The four children are movingly rendered, each in his or her own mix of evasion and efforts to overcome it. They advance and retreat in their confrontations with each other and, in a unity that continually comes unstuck, with Hobson. He finally submits to going to the hospital, escapes, comes back and dies.

Life at the Hobsons is funny, disturbing, stagnant and hopeful by turns. There are times when the reader may feel too closely wound in the web of family pieties, jokes and warning signals. They are beautifully told, though. And if Hobson himself must necessarily oppress us as much as he does his family, there are moments of clarity and force when we see him in the affecting light of his own doomed, absurd and righteous struggle.


The other two levels on which Powers has chosen to tell his story are designed to elevate the particularities of the Hobsons into something more universal. In different ways and to different degrees, they both fail.

One of these levels consists of a fantasy that Hobson devises and dictates on a series of tapes. Intercut in italics throughout the book, they are an allegory on American culture and history. Starting with the World’s Fair of 1939, with its brash message of eternal progress through technology, it turns into a parable whose hero is Walt Disney as a frustrated prophet of the innocent and generous side of American life.

Disney, in Hobson’s vision, single-handedly fights the incarceration of the Japanese-American population during World War II by convincing the authorities to release 10,000 of them in exchange for his production of a great epic--some of the Nisei will work on it--that will explore abiding American values and raise domestic morale.

The episodes are hazy and confusing. Perhaps they are intended to illustrate the fuzziness as well as the idealism of Hobson. After a while, though, they become increasingly exasperating and virtually unreadable.


The third level of narration, also intercut in italics, is much better done but considerably more puzzling. Powers tells of his own father--or of a figure presented as his own father--as a kind of intended counterpoint to his story of the Hobsons.

It is affecting and well written. In a scene at the start, the elder Powers lies on the grass at night explaining the constellations to his children, who “distribute ourselves over his enormous body like so many spare handkerchiefs.” That is a lovely image.

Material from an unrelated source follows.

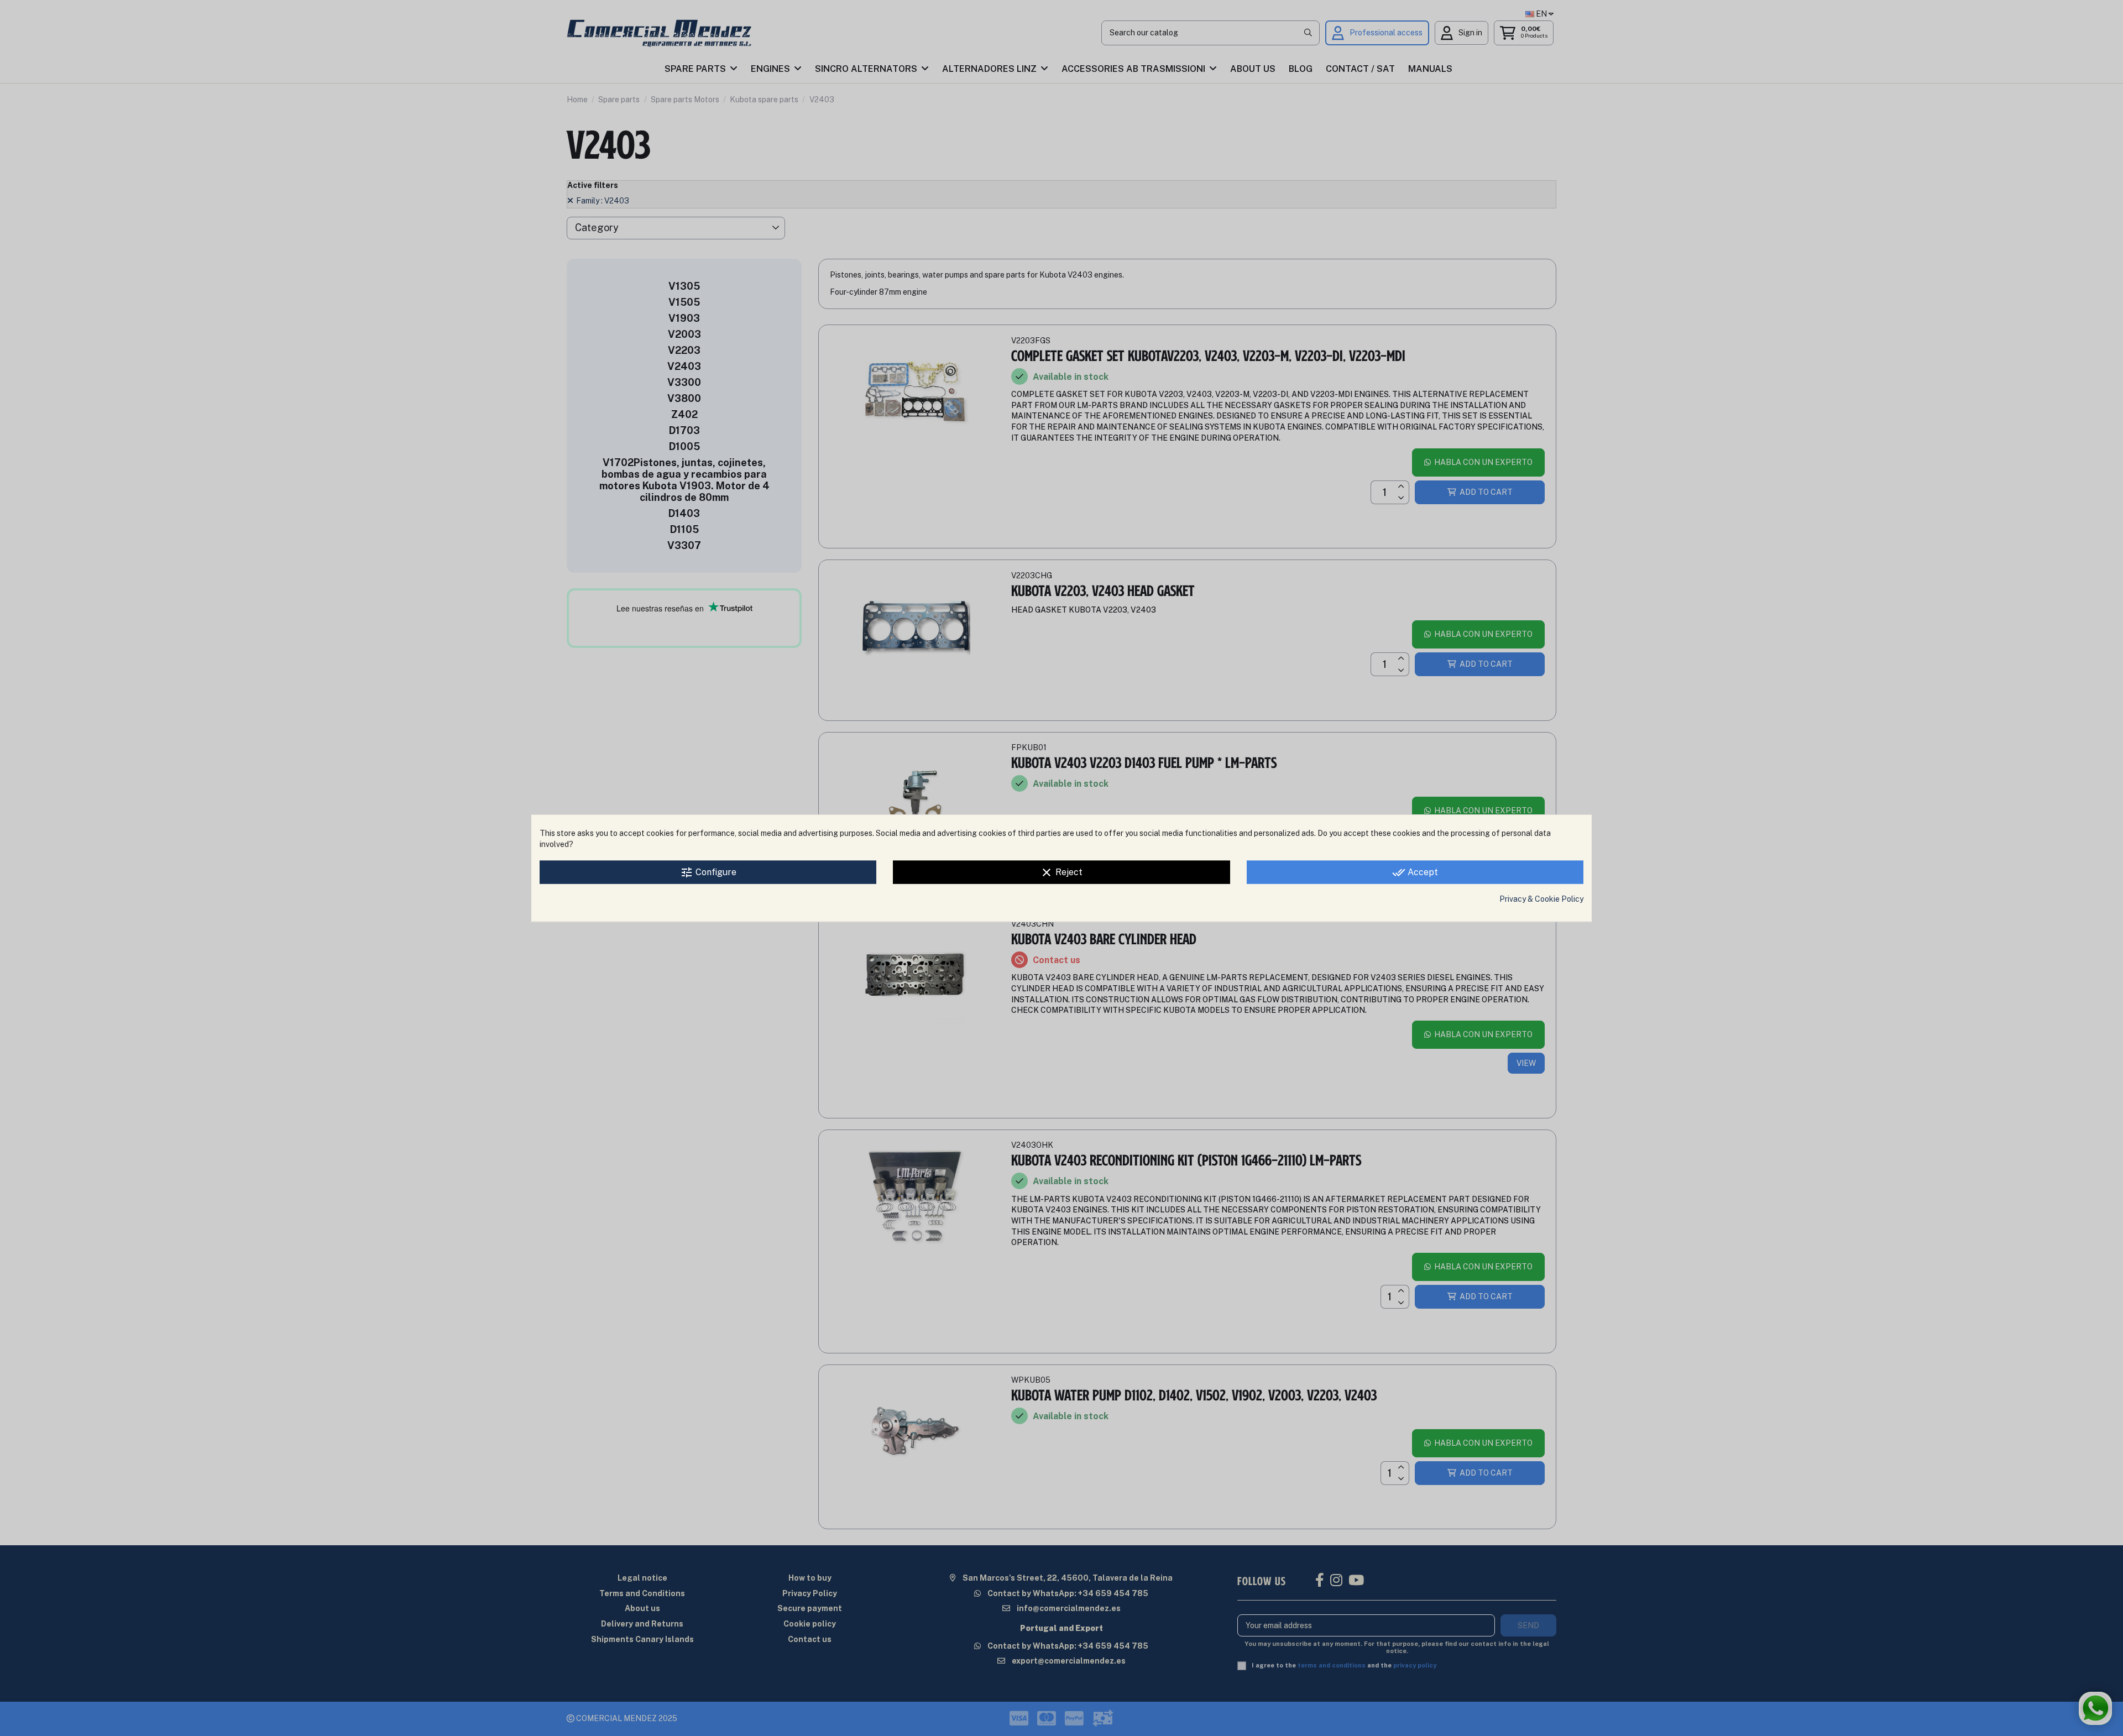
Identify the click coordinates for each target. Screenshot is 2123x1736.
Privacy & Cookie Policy (1541, 899)
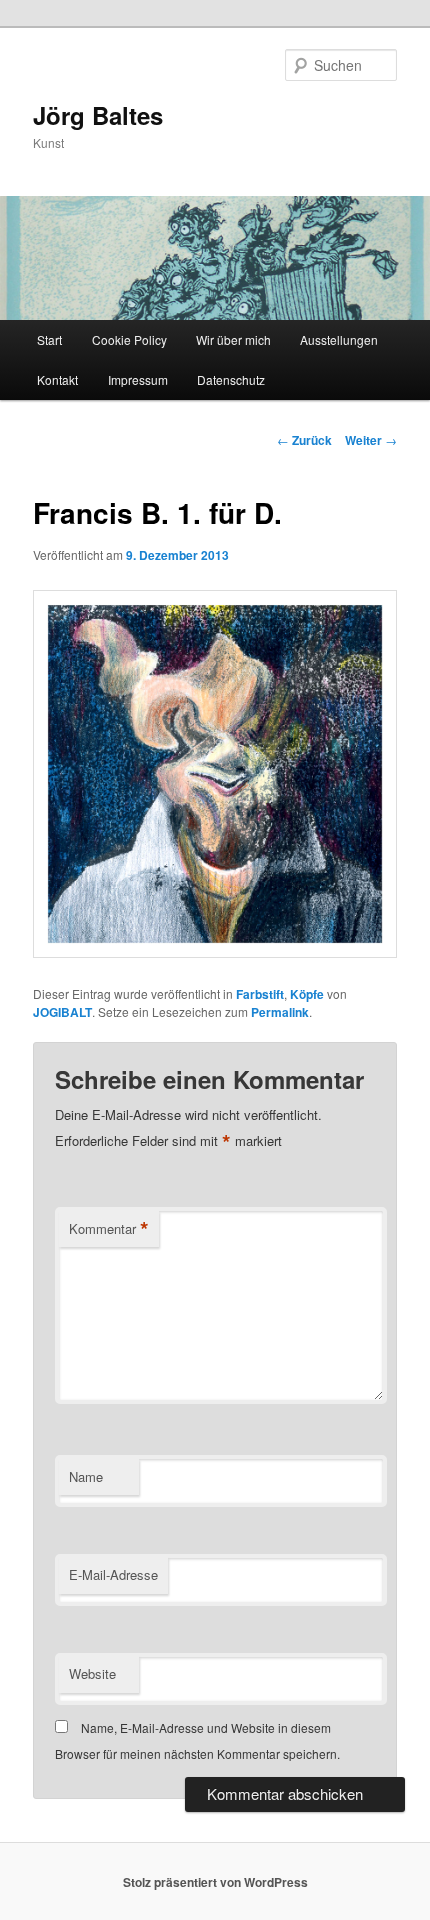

But the author’s story of his own family is almost indistinguishable from his story of the Hobsons. His father also is an itinerant and brilliant history teacher, also a man of evasions, also a creator of aphorisms and riddles that weave a cloudy web over his mystery. And the mystery, it turns out, is Hobson’s: jaundice and cancer induced by radiation sickness.

This is not really counterpoint. It is more like the device that harmony teachers tell us to avoid: parallel thirds. They do not enhance the theme, we were instructed, they shadow it and drag it down.


Powers’ telling the story in two marginally different modes makes “The Prisoner’s Dilemma” an experiment of some boldness, but it doesn’t work. Instead of resonance, it produces a curious and enervating echo.